My recent artworks have considered the cultural and intellectual separation between West and East, of how objects and actions might have different meanings, and how such interpretation impacts upon contemporary perspectives. For example, I have used worry beads, a ubiquitous everyday object in Middle Eastern culture and from my upbringing. In my experience I saw them used by the younger generation as an object through which to pass time (idly twirling or counting the beads), whereas for the older generation it was more about praying. In using worry beads in my video works, focused just upon multiple variations of hands working the beads, it passed on a different meaning to Western audiences, of anxiety or restlessness, rather than these particular men not being worrying about anything necessarily, just passing time.
The duality of meaning inherent in these objects and actions – for example Persian daf, ceramic or wooden worry beads, the act of beshkan (Persian finger snapping) or the use of goldfish – between my past and present, between East and West, is fascinating for me. A familiar act or object for me becomes completely unfamiliar and unknown in another culture. This ambiguity provides a feeling of both power and being powerless in terms of one’s new (cultural) identity.

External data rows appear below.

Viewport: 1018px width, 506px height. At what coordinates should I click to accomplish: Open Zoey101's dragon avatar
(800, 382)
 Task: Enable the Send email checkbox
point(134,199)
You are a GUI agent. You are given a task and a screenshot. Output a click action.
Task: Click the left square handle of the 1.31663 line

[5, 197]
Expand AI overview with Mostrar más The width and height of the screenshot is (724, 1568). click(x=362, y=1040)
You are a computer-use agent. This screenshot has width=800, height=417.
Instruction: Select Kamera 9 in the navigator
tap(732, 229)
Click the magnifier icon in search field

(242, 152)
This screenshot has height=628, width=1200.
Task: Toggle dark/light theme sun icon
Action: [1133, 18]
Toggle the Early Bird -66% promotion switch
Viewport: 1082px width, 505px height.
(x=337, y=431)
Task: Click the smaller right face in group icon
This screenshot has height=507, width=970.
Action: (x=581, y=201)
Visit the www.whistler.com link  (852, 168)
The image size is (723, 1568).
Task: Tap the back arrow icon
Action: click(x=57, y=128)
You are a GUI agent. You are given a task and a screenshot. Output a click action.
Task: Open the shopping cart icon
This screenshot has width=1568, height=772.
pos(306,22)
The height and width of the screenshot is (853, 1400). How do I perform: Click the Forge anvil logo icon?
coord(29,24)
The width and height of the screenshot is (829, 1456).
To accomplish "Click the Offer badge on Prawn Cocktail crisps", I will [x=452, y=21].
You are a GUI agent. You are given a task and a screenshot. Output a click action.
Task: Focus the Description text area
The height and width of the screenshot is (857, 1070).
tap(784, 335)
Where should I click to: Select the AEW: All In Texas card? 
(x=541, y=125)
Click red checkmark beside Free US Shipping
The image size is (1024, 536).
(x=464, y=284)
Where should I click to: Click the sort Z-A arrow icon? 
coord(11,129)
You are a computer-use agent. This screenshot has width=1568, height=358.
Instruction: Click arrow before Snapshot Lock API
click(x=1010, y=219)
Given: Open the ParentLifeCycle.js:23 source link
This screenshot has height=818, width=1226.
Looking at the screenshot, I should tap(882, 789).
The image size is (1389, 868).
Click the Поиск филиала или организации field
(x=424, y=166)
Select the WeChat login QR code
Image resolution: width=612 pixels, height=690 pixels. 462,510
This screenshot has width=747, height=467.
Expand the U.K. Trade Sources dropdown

What does home mean for you? Is it possible to feel at home in more than one place?
Home is where one person belongs to, from the heart and mind, and the intrinsic response to the physicality of that space. In my latest series of work “The Home, The Habit” I am more inclined to point out “the Other home”, the one that is not lived in, in its physical space, but is carried nonetheless through the mind and the heart. It may no longer even exist, it is definitely in one’s past, the place where you used to live while dreaming of the future. But now you have more than one place in mind and heart as ‘Home’, there is the one where you currently live as well, where in your daily routine you habitually call ‘home’.
Several of your works use language (such as Zaeefeh (The Wretchedness), Erasure or Ashob (Unrest)). What role does language play in your creative process?
As I have dealt with the two languages since I moved from Iran in 2009, it becomes elemental to the titling of my art work, and representative of my status – it presents simultaneously both my past (Farsi) and present (English), and the subsequent phenomenon of shifting identity and language. Alternating between both languages, and therefore past and present, has definitely had an impact on my creative process.